Lies, Damn Lies and a Little Pseudo-Science

"Lies, damned lies, and statistics" is attributed to Benjamin Disraeli. A very good quote.

Recently, steve2 launched a discussion into misleading statistics. Coincidentally, I came across
an excellent video on how common mistakes in statistics mislead juries that I found through Right on the Left Coast. (It's strictly coincidental that the example Peter Donnelly uses involves a doctor.) In this case, the mistake was the difference in a murder conviction and being found innocent.

Also discussed in the video are the possibilities of a series of head, head, tails vs. head, tails, heads while flipping a coin a number of times, such as 100 consecutive flips. A twenty minute video but keeps you entertained as well as informed.

I found this page of12 puzzles on misleading statistics gives a good overview of various ways statistics can mislead. Are octogenarians the safest of all drivers? Read and find out.

Looking into the realm of pseudo-science we unexpectedly find forensics. The cover story of the August, 2009 issue of Popular Mechanics is CSI Myths: The Shaky Science Behind Forensics. After years of all the various CSI episodes and versions, we thought murderers could be identified from vapor left behind from their breath. It turns out much of what we've been led to believe was solid science isn't.
The faulty identification that sent Brown to prison for 15 years may seem like a rare glitch in the U.S. criminal justice system. It wasn’t. As DNA testing has made it possible to re-examine biological evidence from past trials, more than 200 people have had their convictions overturned. In approximately 50 percent of those cases, bad forensic analysis contributed to their imprisonment.
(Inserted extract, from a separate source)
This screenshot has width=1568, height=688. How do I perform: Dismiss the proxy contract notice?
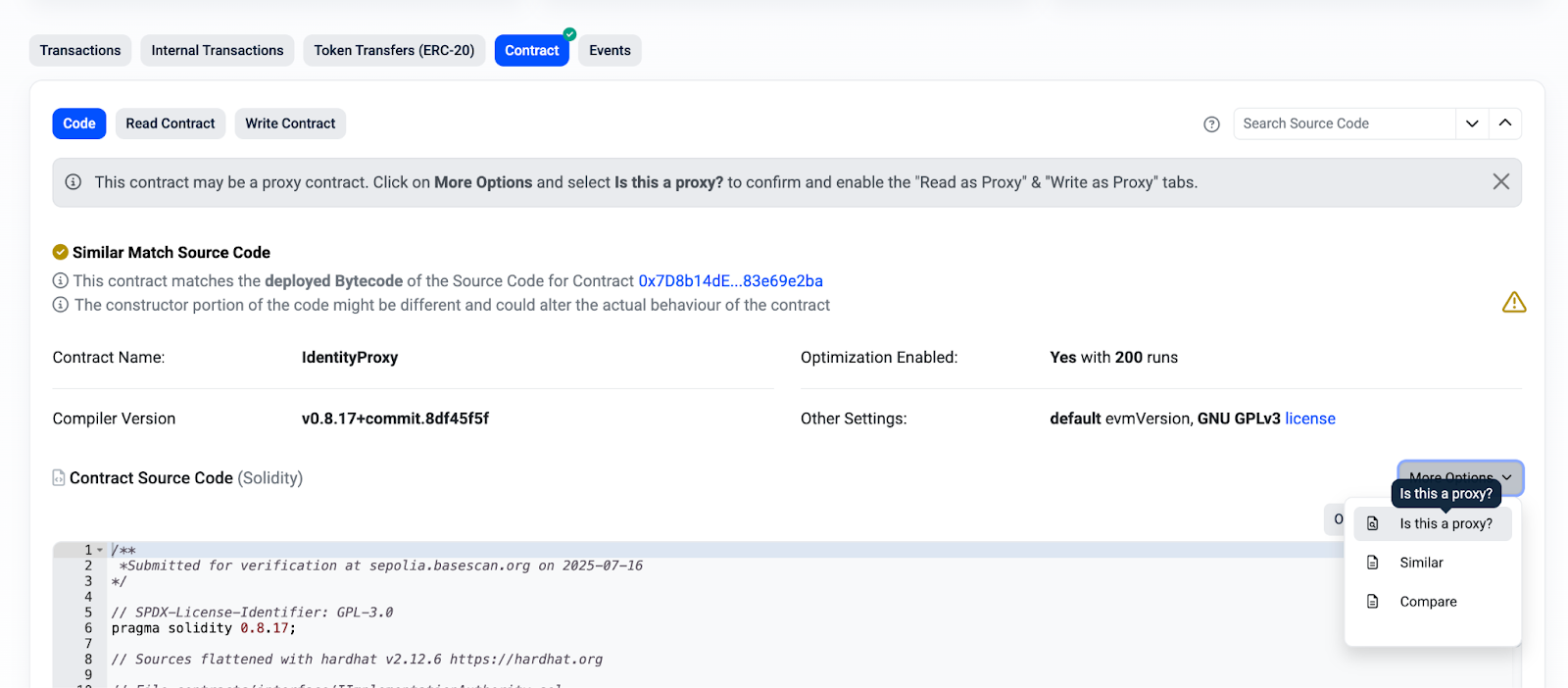1500,182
On television and in the movies, forensic examiners unravel difficult cases with a combination of scientific acumen, cutting-edge technology and dogged persistence. The gee-whiz wonder of it all has spawned its own media-age legal phenomenon known as the “CSI effect.” Jurors routinely afford confident scientific experts an almost mythic infallibility because they evoke the bold characters from crime dramas. The real world of forensic science, however, is far different. America’s forensic labs are overburdened, understaffed and under intense pressure from prosecutors to produce results. According to a 2005 study by the Department of Justice, the average lab has a backlog of 401 requests for services. Plus, several state and city forensic departments have been racked by scandals involving mishandled evidence and outright fraud.
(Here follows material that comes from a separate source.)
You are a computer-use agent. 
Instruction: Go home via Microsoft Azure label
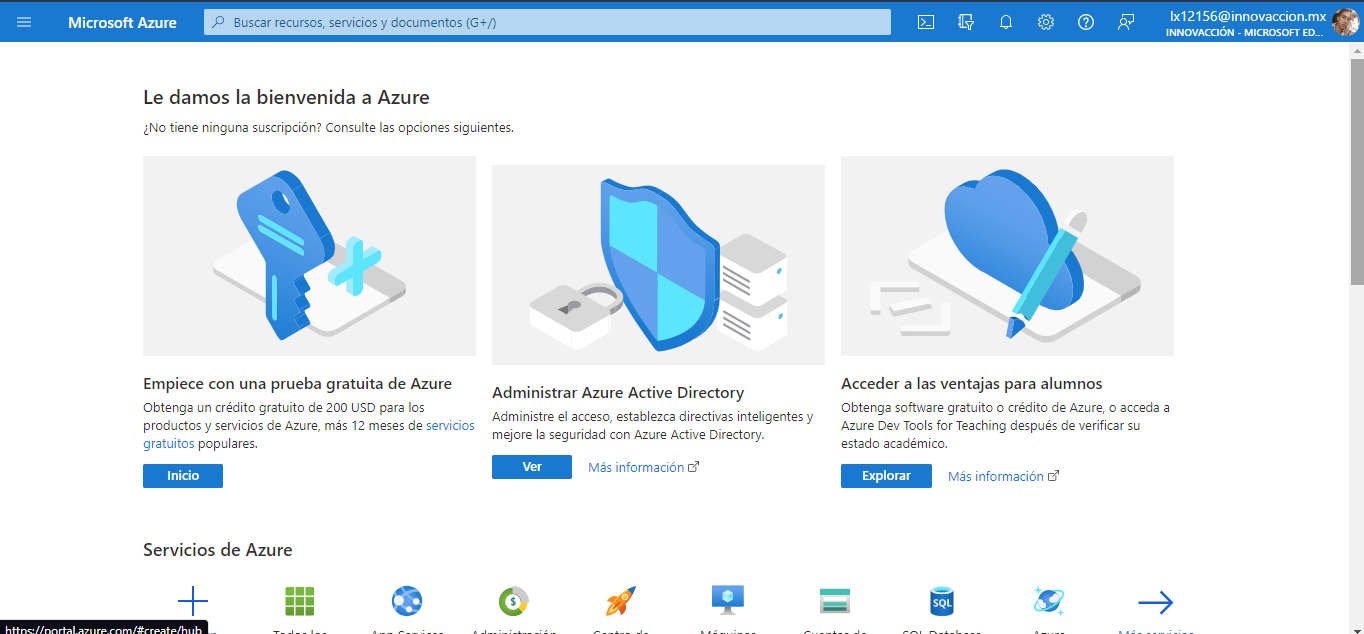click(122, 21)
But criminal forensics has a deeper problem of basic validity. Bite marks, blood-splatter patterns, ballistics, and hair, fiber and handwriting analysis sound compelling in the courtroom, but much of the “science” behind forensic science rests on surprisingly shaky foundations. Many well-established forms of evidence are the product of highly subjective analysis by people with minimal credentials—according to the American Society of Crime Laboratory Directors, no advanced degree is required for a career in forensics. And even the most experienced and respected professionals can come to inaccurate conclusions, because the body of research behind the majority of the forensic sciences is incomplete, and the established methodologies are often inexact. “There is no scientific foundation for it,” says Arizona State University law professor Michael Saks. “As you begin to unpack it you find it’s a lot of loosey-goosey stuff.”
It turns out forensic science was not developed by scientists and often has little scientific foundation.

Visiting the blog of my longest blog friend, Cousin Pat at Hurricane Radio, I found a tragic example of failed forensic "science" from New Yorker magazine. This is the story of Cameron Todd Willingham convicted for setting his house on fire and killing his children in the process. Willingham refused to cop a guilty plea in exchange for life in prison rather than a death sentence. Maintaining his innocence, he refused.
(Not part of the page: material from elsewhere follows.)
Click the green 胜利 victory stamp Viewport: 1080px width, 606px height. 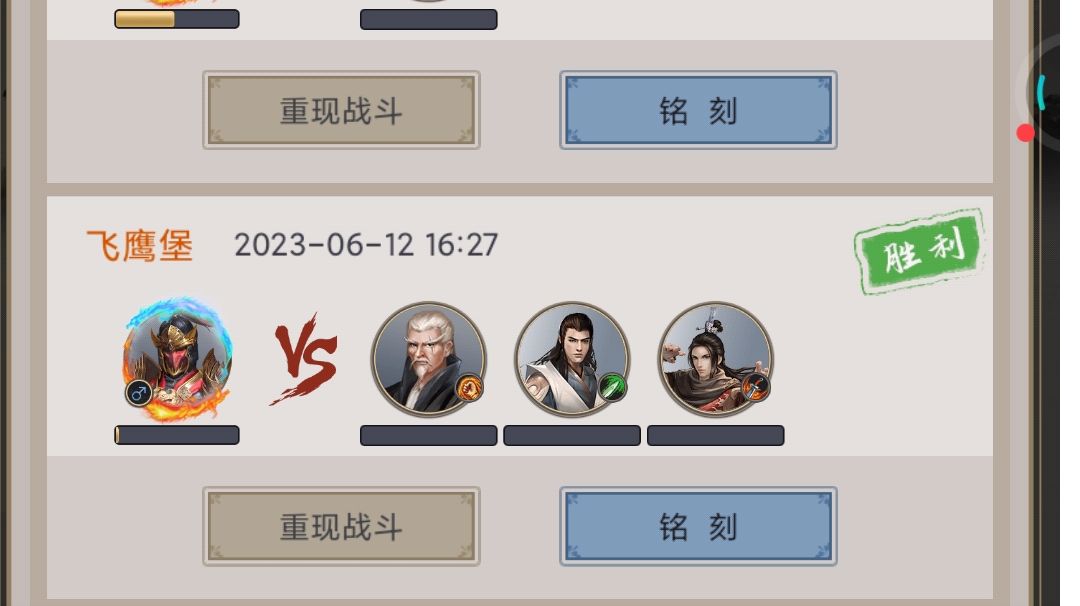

Cousin Pat, not actually my cousin, points out the New Yorker article as "what real journalism looks like." Indeed, it is. A well written tragic story. The last paragraph:
Just before Willingham received the lethal injection, he was asked if he had any last words. He said, “The only statement I want to make is that I am an innocent man convicted of a crime I did not commit. I have been persecuted for twelve years for something I did not do. From God’s dust I came and to dust I will return, so the Earth shall become my throne.”
Did Texas execute an innocent man? It sure looks that way.